Group Type	Definition	Example
Monophyletic	Includes ancestor and all descendants	Mammals
Paraphyletic	Includes ancestor and some, but not all, descendants	Reptiles (excluding birds)
Polyphyletic	Includes unrelated organisms without common ancestor	Marine mammals (seals, whales)

Shared Ancestral Character: Trait present in ancestor of a clade.
Shared Derived Character: Trait unique to a clade.

Inferring Phylogenies Using Derived Characters

Character Tables and Tree Construction

Phylogenies are inferred by analyzing shared derived characters and constructing character tables. The most parsimonious tree is preferred, meaning the tree that requires the fewest evolutionary changes.

Maximum Parsimony: Principle that the simplest explanation (fewest changes) is preferred.
Character Table: Matrix showing presence/absence of traits among species.
Example: Table showing limb presence/absence among lizard species.

Phylogenetic Trees with Proportional Branch Lengths

Branch Lengths and Evolutionary Change

Branch lengths in phylogenetic trees can represent the amount of genetic change or time elapsed.
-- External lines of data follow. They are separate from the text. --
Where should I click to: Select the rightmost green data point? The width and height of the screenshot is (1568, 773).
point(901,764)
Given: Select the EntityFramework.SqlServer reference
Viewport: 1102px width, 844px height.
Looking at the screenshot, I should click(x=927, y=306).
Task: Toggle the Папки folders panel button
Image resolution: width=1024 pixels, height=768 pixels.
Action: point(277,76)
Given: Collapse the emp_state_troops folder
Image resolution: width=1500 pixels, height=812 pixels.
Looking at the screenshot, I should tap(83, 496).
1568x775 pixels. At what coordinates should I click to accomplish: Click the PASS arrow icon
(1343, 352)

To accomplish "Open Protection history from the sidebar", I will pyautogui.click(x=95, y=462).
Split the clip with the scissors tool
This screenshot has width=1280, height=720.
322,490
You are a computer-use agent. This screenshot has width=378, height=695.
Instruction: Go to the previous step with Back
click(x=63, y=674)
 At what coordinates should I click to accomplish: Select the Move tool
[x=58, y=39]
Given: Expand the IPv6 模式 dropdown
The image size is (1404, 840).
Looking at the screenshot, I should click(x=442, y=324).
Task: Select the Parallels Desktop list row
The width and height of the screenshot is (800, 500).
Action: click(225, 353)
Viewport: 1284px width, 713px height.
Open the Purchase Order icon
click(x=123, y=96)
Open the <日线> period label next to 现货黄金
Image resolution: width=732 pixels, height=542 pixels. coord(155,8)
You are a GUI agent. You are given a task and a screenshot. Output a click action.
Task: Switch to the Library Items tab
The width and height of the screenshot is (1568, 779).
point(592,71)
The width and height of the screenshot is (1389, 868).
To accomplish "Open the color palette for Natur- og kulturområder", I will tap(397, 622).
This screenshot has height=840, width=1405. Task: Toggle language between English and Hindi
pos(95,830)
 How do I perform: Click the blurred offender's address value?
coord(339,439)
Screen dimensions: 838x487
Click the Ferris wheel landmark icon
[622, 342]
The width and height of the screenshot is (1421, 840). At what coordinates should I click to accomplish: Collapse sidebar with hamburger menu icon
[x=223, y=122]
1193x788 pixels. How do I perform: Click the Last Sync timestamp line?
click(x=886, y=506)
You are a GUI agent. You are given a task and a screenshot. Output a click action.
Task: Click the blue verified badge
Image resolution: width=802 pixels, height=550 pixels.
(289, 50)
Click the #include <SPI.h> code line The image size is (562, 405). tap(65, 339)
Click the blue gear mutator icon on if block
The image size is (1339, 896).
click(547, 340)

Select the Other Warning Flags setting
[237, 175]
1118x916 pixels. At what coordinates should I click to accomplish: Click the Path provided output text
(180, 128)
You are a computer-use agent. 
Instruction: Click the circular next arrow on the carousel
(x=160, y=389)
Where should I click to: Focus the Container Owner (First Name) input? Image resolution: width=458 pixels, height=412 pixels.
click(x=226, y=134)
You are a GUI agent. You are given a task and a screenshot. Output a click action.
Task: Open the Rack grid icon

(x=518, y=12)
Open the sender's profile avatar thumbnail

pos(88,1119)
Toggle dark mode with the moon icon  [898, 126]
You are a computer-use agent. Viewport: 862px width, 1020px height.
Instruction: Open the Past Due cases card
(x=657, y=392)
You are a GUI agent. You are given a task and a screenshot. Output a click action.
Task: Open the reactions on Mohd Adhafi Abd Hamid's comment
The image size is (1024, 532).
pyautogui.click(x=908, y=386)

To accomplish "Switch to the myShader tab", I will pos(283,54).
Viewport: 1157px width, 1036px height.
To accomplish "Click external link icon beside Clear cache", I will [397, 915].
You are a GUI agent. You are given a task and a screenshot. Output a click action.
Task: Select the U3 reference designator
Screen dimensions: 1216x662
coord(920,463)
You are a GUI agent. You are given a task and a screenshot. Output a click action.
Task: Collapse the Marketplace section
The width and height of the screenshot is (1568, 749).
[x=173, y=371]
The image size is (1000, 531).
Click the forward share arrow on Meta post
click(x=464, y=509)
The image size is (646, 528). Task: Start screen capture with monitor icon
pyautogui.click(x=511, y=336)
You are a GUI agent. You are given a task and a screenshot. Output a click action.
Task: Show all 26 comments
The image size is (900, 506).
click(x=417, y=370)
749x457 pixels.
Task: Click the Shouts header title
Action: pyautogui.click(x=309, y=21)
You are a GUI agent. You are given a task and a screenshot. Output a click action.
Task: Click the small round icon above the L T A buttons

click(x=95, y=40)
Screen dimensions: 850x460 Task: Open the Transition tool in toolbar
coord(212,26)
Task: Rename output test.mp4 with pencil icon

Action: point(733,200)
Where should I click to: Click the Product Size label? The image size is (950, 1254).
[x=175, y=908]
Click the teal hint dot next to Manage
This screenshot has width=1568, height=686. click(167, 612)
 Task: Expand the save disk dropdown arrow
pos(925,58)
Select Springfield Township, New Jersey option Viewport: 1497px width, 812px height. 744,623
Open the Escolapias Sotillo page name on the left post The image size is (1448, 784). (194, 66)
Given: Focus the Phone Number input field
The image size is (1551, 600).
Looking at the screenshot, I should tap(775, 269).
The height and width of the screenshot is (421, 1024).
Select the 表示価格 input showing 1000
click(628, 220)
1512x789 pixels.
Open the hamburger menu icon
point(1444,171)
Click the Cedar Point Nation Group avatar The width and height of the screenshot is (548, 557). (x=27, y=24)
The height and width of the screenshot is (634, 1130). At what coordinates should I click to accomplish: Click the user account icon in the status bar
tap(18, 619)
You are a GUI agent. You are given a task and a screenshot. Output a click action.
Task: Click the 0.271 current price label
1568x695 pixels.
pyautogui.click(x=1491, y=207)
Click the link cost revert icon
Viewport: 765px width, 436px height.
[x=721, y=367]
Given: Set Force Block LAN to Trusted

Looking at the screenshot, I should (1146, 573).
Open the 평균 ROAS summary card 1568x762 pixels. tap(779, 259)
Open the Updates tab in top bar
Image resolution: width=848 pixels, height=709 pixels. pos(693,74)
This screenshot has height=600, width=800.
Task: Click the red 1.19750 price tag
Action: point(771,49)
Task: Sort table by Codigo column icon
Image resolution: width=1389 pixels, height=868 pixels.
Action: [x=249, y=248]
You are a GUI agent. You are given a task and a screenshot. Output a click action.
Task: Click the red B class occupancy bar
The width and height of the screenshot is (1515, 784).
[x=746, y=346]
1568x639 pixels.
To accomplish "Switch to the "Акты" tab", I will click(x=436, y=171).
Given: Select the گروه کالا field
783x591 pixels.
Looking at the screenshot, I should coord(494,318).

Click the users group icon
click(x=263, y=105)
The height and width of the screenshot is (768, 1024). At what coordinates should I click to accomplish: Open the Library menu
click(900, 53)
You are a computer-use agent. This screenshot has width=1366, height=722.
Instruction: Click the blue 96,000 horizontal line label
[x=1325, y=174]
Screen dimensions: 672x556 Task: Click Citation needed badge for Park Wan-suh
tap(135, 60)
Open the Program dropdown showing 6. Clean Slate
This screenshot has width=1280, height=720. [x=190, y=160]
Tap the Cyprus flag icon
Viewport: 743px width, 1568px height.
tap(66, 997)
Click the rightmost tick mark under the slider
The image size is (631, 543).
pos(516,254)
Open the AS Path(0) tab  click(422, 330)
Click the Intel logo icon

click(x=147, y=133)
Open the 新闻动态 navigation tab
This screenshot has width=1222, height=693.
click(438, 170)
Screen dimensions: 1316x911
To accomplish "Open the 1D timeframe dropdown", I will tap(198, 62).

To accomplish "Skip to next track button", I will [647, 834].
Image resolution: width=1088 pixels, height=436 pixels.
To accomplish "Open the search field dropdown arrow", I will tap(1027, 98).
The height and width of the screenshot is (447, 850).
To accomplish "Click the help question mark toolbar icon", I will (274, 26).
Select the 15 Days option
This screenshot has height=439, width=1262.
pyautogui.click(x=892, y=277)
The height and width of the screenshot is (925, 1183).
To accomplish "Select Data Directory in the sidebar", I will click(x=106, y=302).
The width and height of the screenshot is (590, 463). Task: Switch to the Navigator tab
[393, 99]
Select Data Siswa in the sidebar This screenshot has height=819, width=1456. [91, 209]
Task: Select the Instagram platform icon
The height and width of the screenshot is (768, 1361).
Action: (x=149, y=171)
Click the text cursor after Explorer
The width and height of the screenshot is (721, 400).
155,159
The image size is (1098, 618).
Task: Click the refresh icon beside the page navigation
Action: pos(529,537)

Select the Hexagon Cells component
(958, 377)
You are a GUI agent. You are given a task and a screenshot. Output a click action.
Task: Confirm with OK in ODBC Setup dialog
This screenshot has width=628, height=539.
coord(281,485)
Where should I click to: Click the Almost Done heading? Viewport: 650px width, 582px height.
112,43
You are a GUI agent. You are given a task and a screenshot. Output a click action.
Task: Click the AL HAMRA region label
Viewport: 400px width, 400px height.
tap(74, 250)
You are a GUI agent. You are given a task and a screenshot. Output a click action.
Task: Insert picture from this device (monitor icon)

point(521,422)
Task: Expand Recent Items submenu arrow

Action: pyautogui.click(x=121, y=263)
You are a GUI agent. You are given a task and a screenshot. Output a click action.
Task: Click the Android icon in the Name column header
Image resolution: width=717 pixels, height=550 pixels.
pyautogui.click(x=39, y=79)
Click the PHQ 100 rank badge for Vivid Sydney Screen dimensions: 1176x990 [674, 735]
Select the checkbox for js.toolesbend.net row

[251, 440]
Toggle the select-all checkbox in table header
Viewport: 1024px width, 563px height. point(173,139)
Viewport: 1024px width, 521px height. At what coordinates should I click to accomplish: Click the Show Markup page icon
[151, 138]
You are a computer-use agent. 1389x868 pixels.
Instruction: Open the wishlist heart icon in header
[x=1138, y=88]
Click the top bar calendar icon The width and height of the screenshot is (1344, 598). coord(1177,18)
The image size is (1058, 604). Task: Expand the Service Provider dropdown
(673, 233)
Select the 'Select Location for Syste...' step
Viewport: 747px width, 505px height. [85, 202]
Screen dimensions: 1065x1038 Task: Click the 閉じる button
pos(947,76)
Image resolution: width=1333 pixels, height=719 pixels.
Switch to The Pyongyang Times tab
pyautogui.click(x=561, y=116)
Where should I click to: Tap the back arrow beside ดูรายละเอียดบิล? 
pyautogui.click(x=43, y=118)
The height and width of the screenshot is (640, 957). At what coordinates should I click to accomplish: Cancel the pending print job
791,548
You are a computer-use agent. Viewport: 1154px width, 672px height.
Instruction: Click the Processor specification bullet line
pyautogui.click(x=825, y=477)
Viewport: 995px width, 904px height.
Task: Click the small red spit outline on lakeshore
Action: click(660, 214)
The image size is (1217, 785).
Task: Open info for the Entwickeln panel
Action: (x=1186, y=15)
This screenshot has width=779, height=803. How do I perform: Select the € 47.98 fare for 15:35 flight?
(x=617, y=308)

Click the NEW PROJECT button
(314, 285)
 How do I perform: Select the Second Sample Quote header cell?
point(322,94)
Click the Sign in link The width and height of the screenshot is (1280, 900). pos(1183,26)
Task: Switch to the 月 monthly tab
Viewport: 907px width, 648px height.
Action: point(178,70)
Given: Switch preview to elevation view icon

Longer branches indicate more change or longer time periods.

Genetic Change: Branch length proportional to number of genetic differences.
Time: Branch length proportional to time since divergence.
Example: A tree showing humans, mice, and lancelets with branch lengths reflecting genetic differences.

Horizontal Gene Transfer

Role in Evolution

Horizontal gene transfer (HGT) is the movement of genetic material between organisms other than by descent from parent to offspring. HGT plays a significant role in the evolution of prokaryotes and can also occur in eukaryotes.

Horizontal Gene Transfer: Transfer of genes between different species.
Importance: Can introduce new genes and traits, complicating phylogenetic analysis.
Example: Eukaryotes acquiring nuclear genes from bacteria.

Additional info: Some explanations and examples were expanded for clarity and completeness based on standard biology curriculum.